Google is patching an Android flaw that attackers are already exploiting in the wild

Google just confirmed that one Android bug in this month’s patch is already being used in attacks. The June 2026 Android Security Bulletin, published June 1, fixes 124 vulnerabilities in total, but one stands out: CVE-2025-48595, a Framework flaw the bulletin flags as under live exploitation. Eighteen of the 124 fixes are rated critical.

That single line in Google’s advisory changes the math on whether to wait. Most months you can let an OEM patch trickle down on its own schedule. This isn’t most months. When a vendor says a bug “may be under limited, targeted exploitation,” it usually means a specific actor, often a spyware vendor or a state buyer, is firing it at real phones right now.

What the zero-day actually does

CVE-2025-48595 lives in the Android Framework, the layer that sits between apps and the operating system core. Google classifies it as an elevation of privilege bug rated High. Its June bulletin states that “there are indications that CVE-2025-48595 may be under limited, targeted exploitation.”

The dangerous part is what it doesn’t need. A separate, even more severe Framework issue in the same bulletin is described by Google as “a critical security vulnerability in the Framework component that could lead to remote escalation of privilege with no additional execution privileges needed. User interaction is not needed for exploitation.” An elevation-of-privilege bug is the second stage of most real attacks: malware or a malicious app uses it to break out of its sandbox and gain system-level control. No tap, no phishing link, no permission prompt.

The exploited flaw affects Android 14, 15, 16, and 16-QPR2, per Google’s AOSP version table. That covers the bulk of phones in active use today. BleepingComputer and SC Media both confirmed the bulletin’s exploitation note when the update landed.
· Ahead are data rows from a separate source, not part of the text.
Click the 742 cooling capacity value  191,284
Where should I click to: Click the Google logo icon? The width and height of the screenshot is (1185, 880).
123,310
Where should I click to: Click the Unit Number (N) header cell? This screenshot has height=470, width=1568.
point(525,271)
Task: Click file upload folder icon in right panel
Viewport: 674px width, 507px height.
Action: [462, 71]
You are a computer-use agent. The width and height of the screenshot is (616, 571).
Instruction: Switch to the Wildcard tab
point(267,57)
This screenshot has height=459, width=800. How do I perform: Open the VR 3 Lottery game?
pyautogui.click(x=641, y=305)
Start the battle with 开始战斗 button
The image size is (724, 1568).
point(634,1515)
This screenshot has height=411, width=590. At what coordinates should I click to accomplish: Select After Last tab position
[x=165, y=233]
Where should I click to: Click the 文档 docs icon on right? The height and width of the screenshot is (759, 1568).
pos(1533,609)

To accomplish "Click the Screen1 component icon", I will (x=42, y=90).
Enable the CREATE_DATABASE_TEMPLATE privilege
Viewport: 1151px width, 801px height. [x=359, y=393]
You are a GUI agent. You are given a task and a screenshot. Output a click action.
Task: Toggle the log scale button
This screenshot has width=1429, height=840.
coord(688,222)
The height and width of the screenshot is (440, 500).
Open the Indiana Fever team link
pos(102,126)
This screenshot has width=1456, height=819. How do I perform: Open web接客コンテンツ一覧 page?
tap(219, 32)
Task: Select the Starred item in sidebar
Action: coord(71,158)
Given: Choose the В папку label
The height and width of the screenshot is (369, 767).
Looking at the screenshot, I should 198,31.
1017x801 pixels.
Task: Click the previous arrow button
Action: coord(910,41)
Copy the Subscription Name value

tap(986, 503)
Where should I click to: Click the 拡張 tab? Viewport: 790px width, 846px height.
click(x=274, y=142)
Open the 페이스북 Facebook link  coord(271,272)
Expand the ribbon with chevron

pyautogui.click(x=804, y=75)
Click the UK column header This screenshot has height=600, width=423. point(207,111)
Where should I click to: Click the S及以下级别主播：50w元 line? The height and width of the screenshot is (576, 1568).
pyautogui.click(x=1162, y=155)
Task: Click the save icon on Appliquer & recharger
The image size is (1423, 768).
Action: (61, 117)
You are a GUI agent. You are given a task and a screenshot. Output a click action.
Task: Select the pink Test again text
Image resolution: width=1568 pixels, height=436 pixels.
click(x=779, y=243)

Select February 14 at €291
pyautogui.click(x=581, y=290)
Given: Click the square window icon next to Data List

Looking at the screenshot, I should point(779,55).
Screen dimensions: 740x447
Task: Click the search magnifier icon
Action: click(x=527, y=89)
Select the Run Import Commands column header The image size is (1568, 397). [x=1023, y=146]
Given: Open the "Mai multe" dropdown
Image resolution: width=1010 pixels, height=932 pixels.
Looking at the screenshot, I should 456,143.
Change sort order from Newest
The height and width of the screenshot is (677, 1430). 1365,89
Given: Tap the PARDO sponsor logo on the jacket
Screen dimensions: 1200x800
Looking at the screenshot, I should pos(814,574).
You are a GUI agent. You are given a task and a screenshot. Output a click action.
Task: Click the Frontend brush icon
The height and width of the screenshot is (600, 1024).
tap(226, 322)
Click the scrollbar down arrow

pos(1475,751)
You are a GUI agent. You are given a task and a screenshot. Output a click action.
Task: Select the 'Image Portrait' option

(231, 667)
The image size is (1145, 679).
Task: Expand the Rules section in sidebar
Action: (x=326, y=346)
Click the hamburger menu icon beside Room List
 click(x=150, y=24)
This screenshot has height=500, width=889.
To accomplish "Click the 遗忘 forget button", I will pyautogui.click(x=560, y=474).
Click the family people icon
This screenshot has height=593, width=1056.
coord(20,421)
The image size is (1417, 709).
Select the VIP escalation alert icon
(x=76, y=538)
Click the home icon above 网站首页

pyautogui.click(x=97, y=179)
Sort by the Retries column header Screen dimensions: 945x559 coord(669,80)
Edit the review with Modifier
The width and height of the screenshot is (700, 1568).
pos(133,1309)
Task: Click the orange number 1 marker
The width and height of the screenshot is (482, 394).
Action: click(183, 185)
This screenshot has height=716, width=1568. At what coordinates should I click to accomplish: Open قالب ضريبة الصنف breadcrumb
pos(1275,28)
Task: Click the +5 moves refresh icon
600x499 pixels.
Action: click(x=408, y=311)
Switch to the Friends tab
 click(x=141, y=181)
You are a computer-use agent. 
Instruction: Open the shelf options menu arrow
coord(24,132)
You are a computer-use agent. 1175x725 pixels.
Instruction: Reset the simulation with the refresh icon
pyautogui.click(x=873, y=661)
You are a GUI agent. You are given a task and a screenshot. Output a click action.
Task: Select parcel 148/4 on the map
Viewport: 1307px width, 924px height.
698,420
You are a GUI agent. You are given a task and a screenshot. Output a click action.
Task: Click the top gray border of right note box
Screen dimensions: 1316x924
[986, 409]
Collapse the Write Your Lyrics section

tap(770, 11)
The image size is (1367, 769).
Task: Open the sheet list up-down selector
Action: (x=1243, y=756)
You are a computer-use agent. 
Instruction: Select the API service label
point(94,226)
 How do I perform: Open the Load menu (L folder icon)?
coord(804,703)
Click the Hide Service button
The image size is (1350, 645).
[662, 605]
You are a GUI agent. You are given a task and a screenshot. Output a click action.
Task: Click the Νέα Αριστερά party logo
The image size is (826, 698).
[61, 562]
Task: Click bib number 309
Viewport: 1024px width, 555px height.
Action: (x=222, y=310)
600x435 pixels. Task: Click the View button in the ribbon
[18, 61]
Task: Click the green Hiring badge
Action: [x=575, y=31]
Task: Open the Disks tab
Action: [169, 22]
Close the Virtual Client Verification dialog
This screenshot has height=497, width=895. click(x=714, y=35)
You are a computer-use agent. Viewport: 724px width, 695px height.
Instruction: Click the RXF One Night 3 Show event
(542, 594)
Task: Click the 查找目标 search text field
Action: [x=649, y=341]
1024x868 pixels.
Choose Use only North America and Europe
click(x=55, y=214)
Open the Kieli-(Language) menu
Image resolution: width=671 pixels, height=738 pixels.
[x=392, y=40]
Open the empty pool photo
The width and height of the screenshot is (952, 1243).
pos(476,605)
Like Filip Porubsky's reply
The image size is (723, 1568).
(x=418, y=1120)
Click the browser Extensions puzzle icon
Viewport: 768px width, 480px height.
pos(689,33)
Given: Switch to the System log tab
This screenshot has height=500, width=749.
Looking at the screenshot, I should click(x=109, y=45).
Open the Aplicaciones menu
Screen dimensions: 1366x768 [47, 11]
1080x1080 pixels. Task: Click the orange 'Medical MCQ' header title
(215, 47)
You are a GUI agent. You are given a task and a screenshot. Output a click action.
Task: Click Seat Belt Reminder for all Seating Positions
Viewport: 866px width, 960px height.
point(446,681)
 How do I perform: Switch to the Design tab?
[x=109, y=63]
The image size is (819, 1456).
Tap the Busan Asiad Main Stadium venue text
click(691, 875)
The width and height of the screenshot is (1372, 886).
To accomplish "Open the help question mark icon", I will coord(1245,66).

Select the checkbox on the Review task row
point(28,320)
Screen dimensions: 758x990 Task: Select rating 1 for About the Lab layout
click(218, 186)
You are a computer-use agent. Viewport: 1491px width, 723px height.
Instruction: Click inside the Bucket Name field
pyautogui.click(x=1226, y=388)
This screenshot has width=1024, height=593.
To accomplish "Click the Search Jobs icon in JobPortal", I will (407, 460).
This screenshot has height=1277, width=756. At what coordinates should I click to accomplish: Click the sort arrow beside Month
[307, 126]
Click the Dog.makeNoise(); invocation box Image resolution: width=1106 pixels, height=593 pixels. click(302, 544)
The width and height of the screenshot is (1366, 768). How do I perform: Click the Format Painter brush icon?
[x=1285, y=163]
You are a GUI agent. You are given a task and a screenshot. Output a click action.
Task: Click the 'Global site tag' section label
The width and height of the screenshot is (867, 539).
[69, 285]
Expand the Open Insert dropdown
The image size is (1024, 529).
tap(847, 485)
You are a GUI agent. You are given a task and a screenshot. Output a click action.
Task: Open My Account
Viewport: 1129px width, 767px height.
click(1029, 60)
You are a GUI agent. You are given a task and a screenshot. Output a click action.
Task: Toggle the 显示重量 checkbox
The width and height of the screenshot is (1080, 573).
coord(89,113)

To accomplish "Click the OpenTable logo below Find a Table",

When the fix reaches your phone

Here’s the gap that decides who’s actually protected. Google splits the bulletin into two patch levels: 2026-06-01 and 2026-06-05. The June 5 level rolls up everything, including the exploited zero-day, so that’s the string to look for. Google’s own wording: “Security patch levels of 2026-06-01 or later address all of these issues.”

Pixel devices get the update the day it ships. Every other brand has to merge Google’s code, test it against their own skin, and push it out, which is where the lag lives. Samsung, Motorola, OnePlus, and the rest can run anywhere from a few days to a couple of months behind, and budget devices often wait longest. Google offers its standard caveat that “exploitation for many issues on Android is made more difficult by enhancements in newer versions of the Android platform,” which is real but cold comfort if you’re on a two-year-old phone that hasn’t seen the patch yet.

To check where you stand: open Settings, search for “security update,” and read the Android security patch level date. If it says June 5, 2026 or later, you’re covered. If it’s older, you’re exposed to a bug attackers are using now.

What this means for you

Patch today if you can. On a Pixel, the fix is probably already waiting in Settings, so install it and reboot. On anything else, check your security patch level and keep checking daily until it reads 2026-06-05 or newer. Don’t dismiss the update nag this month.

While you wait, shrink your attack surface. An elevation-of-privilege bug usually needs something already running on the device to chain off, so this is a bad month to sideload a sketchy APK or grant a no-name app broad permissions. Stick to apps you trust, clear out ones you don’t use, and turn on Play Protect if it’s off. If you’re a high-risk user, a journalist, an activist, an exec, “limited, targeted exploitation” is the phrase that should make you treat this as urgent rather than routine. The whole point of a targeted zero-day is that you won’t see it coming.